A recent article in the New York Times brings focus to the increasing number of inmates serving life sentences across the U.S. Here's just one example in an article reprinted here from Prison Fellowship.com.
By SOLOMON MOORE
Published: July 22, 2009
More prisoners today are serving life terms than ever before — 140,610 out of 2.3 million inmates being held in jails and prisons across the country — under tough mandatory minimum-sentencing laws and the declining use of parole for eligible convicts, according to a report released Wednesday by The Sentencing Project,a group that calls for the elimination of life sentences without parole. The report tracks the increase in life sentences from 1984, when the number of inmates serving life terms was 34,000.
Two-thirds of prisoners serving life sentences are Latino or black, the report found. In New York State, for example, 16.3 percent of prisoners serving life terms are white.
Although most people serving life terms were convicted of violent crimes, sentencing experts say there are many exceptions, like Norman Williams, 46, who served 13 years of a life sentence for stealing a floor jack out of a tow truck, a crime that was his third strike. He was released from Folsom State Prison in California in April after appealing his conviction on the grounds of insufficient counsel.
The rising number of inmates serving life terms is straining corrections budgets at a time when financially strapped states are struggling to cut costs. California’s prison system, the nation’s largest, with 170,000 inmates, also had the highest number of prisoners with life sentences, 34,164, or triple the number in 1992, the report found.
In four other states — Alabama, Massachusetts, Nevada and New York — at least one in six prisoners is serving a life term, according to the report.

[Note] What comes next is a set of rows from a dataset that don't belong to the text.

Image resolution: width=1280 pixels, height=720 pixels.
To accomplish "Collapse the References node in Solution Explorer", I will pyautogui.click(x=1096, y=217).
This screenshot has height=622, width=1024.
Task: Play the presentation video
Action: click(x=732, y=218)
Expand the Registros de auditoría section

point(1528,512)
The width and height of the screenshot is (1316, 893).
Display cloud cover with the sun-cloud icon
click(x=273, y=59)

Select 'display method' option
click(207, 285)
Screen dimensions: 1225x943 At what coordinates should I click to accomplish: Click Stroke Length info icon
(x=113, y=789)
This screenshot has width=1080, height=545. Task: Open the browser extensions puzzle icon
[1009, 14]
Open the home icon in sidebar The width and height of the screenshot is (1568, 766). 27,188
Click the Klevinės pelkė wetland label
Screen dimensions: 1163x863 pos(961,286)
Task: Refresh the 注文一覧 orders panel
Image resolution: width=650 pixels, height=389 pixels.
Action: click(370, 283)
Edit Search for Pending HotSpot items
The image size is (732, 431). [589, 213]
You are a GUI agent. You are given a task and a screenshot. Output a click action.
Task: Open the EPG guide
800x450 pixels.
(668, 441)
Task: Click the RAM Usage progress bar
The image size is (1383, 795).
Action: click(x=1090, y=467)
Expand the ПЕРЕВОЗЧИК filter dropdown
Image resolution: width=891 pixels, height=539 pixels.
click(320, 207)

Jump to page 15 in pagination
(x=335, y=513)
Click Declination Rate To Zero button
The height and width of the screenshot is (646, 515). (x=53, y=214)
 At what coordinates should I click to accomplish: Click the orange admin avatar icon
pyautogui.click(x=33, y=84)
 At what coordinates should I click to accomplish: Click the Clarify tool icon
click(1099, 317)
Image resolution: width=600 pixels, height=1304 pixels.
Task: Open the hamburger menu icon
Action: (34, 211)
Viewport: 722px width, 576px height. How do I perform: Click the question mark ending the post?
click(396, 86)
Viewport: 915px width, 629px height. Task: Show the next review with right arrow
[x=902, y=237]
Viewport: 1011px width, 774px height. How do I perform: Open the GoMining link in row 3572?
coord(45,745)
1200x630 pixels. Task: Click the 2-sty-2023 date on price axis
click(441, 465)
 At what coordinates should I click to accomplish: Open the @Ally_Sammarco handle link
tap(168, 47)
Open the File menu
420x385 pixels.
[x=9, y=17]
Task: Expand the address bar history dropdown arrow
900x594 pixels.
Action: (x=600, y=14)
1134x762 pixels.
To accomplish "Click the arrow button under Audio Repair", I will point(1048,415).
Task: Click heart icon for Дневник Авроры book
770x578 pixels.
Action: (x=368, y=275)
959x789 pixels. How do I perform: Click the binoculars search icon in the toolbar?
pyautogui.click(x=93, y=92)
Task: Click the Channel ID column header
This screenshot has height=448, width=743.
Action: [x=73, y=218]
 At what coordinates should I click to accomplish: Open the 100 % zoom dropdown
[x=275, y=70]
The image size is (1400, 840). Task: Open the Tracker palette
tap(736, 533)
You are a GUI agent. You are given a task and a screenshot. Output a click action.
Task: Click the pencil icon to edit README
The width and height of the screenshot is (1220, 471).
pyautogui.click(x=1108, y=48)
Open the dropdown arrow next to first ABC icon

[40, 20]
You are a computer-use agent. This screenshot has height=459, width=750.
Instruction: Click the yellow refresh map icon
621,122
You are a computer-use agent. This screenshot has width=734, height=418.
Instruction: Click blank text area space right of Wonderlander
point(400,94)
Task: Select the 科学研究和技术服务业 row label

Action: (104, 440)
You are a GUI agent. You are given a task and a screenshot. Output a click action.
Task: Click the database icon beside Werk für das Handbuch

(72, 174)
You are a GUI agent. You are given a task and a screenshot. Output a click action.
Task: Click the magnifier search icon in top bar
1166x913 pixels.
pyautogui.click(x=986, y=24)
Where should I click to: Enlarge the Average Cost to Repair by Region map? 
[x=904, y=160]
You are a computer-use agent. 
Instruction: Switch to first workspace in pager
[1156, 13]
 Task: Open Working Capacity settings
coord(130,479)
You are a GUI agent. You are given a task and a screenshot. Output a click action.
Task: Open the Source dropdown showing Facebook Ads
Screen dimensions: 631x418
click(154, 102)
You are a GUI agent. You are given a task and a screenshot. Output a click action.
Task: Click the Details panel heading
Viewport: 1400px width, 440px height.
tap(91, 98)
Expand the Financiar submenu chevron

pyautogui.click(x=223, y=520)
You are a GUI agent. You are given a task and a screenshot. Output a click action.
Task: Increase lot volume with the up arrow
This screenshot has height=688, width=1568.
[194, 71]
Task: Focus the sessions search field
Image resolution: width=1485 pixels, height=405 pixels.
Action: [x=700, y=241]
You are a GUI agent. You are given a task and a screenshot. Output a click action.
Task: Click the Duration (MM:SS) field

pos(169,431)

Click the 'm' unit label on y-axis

The California prison system is in federal receivership for overcrowding and failing to provide adequate medical care to prisoners, many of whom are elderly and serving life terms.
Margo Johnson, 48, also an inmate at the women’s prison here, has served 24 years of a life sentence for a 1984 murder. She has been recommended for release four times by the state parole board, but she said that Mr. Schwarzenegger had rejected the board’s recommendation each time.
“Sometimes I wonder, is it just a game they’re playing with me?” Ms. Johnson said.
Seven prison systems — Illinois, Iowa, Louisiana, Maine, Pennsylvania, South Dakota and the federal penitentiary system — do not offer the possibility of parole to prisoners serving life terms.
That policy also extends to juveniles in Illinois, Louisiana and Pennsylvania. A total of 6,807 juveniles were serving life terms in 2008, 1,755 without the possibility of parole. California again led the nation in the number of juveniles serving life terms, with 2,623.
“The expansion of life sentences suggests that we’re rapidly losing faith in the rehabilitation model,” said Ashley Nellis, the report’s main author.
De Angelo McVay, 42, is serving a life term with no possibility of parole at the maximum security state prison in Lancaster, Calif., for his role in the kidnapping and torture of a man.
He said in an interview Wednesday that he had used his 10 years in prison to reform himself, taking ministry classes, participating in the prison chapel program, becoming vice chairman of his prison yard and avoiding behavioral demerits.
“I’m remorseful for what I did,” he said. “But I got no chance at parole, and I know guys who have committed killings and they have parole.”